● Problem to work on:
Copy nothing from the entries below except the lines from the one containing "You are a GUI" through the one containing "Image resolution: width=692", and copy those exactly.

● Records provided:
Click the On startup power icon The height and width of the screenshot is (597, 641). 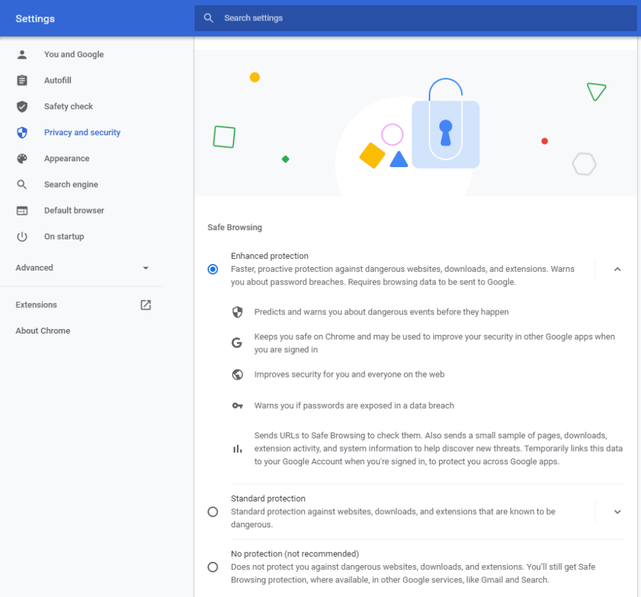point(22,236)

--

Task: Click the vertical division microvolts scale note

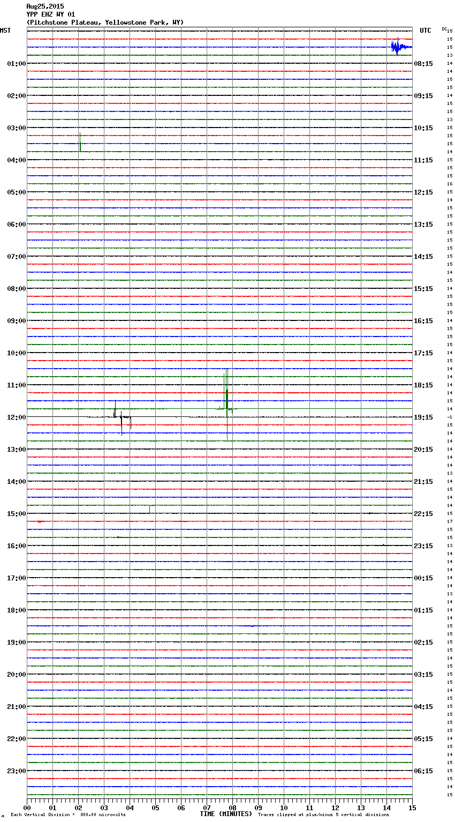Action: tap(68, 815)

---

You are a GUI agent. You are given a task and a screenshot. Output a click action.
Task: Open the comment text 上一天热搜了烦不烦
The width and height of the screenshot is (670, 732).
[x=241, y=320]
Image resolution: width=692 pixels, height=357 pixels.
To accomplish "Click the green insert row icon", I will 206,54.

● Output of the exercise:
You are a GUI agent. You are given a task and a screenshot. Output a click action.
Task: Open the comment text 上一天热搜了烦不烦
The width and height of the screenshot is (670, 732).
[x=241, y=320]
Image resolution: width=692 pixels, height=357 pixels.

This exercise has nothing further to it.